**WHAT YOU SHOULD DO:** Leaving out all pictures, write out word for word the lines from the one containing "This screenshot has width=720, height=572." to the end of the data below.

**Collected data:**
================

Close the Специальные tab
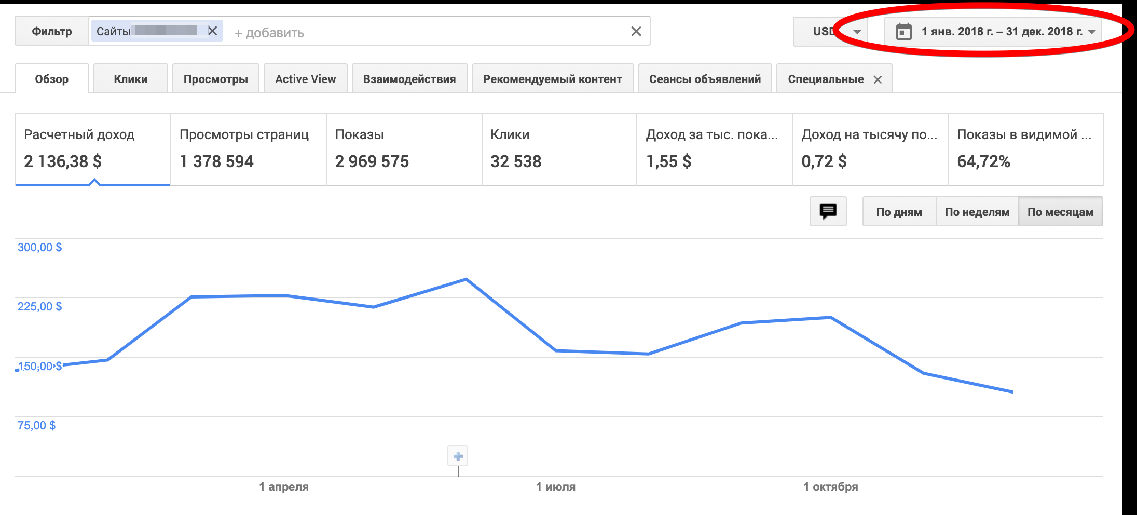pyautogui.click(x=878, y=79)
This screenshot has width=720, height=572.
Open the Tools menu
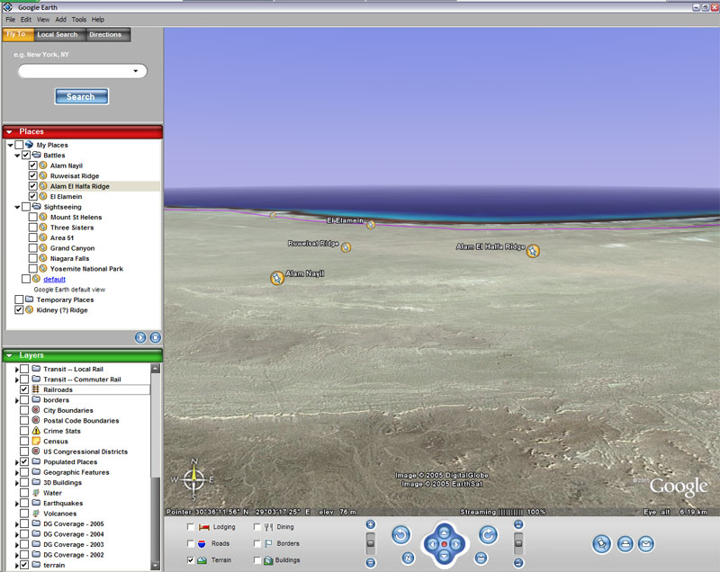(79, 19)
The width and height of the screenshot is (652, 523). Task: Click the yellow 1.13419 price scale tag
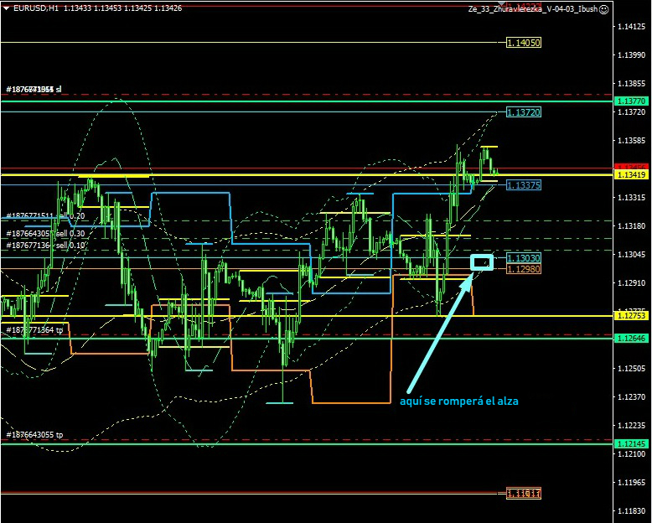point(631,174)
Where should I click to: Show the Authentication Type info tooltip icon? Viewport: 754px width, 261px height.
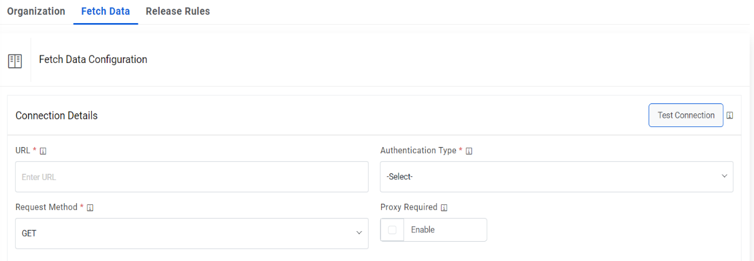coord(469,151)
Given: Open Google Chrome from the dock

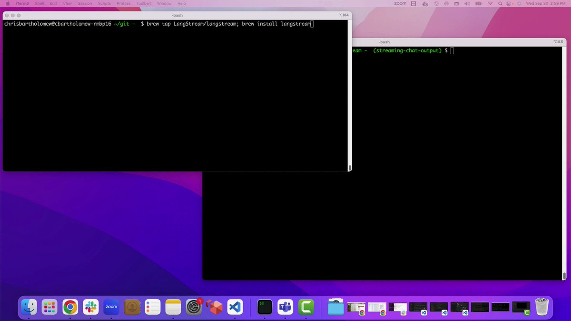Looking at the screenshot, I should pyautogui.click(x=70, y=307).
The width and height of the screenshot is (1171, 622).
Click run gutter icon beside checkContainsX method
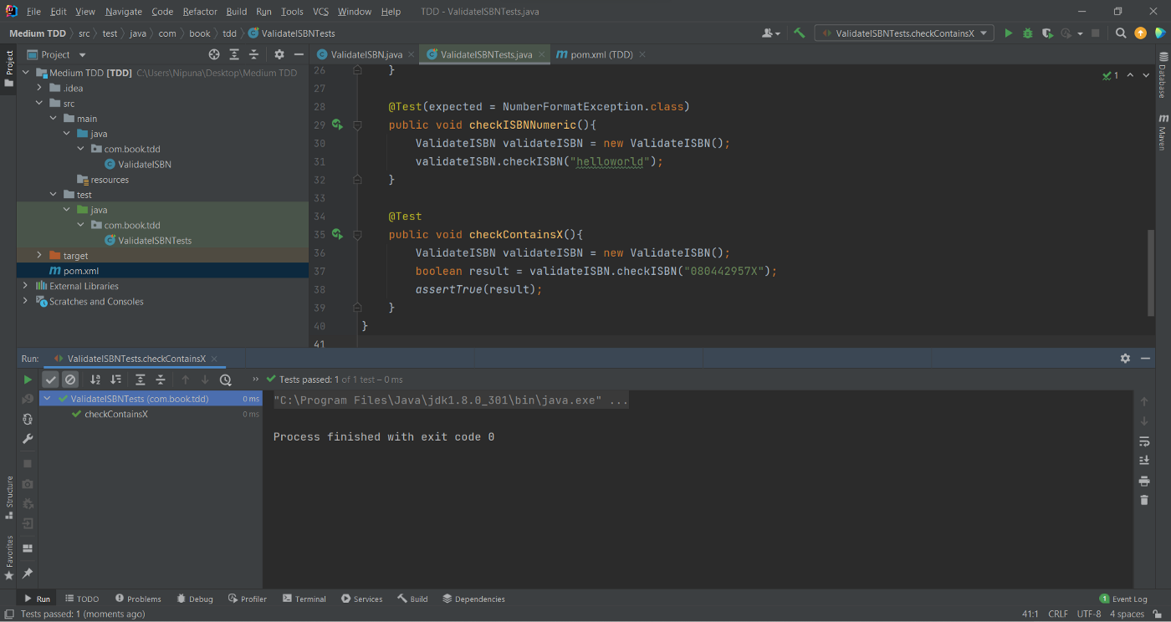point(337,235)
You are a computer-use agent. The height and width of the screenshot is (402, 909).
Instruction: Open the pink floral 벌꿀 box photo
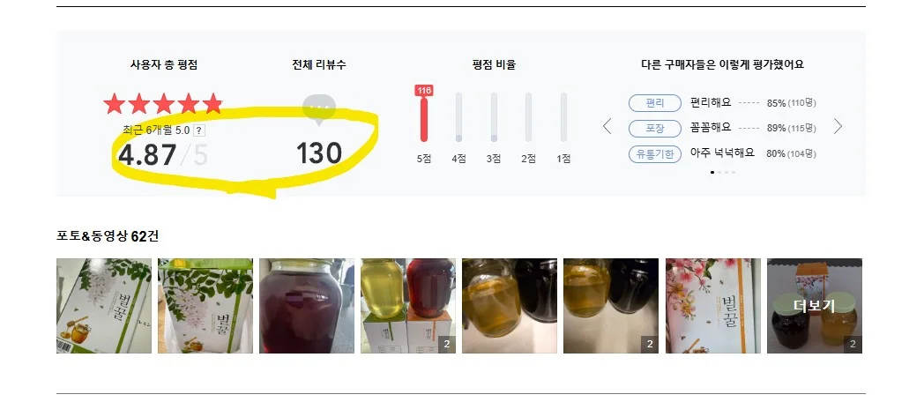click(x=713, y=306)
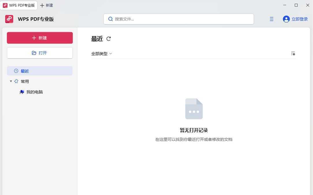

================

**SOLUTION:**
This screenshot has width=720, height=572.
Open the Tools menu
(79, 19)
The width and height of the screenshot is (652, 523). Task: Click the yellow 1.13419 price scale tag
point(631,174)
Where should I click to: Show the Authentication Type info tooltip icon? Viewport: 754px width, 261px height.
coord(469,151)
Given: Open Google Chrome from the dock

Looking at the screenshot, I should pyautogui.click(x=70, y=307).
The width and height of the screenshot is (1171, 622).
Click run gutter icon beside checkContainsX method
point(337,235)
You are a computer-use agent. The height and width of the screenshot is (402, 909).
Instruction: Open the pink floral 벌꿀 box photo
click(x=713, y=306)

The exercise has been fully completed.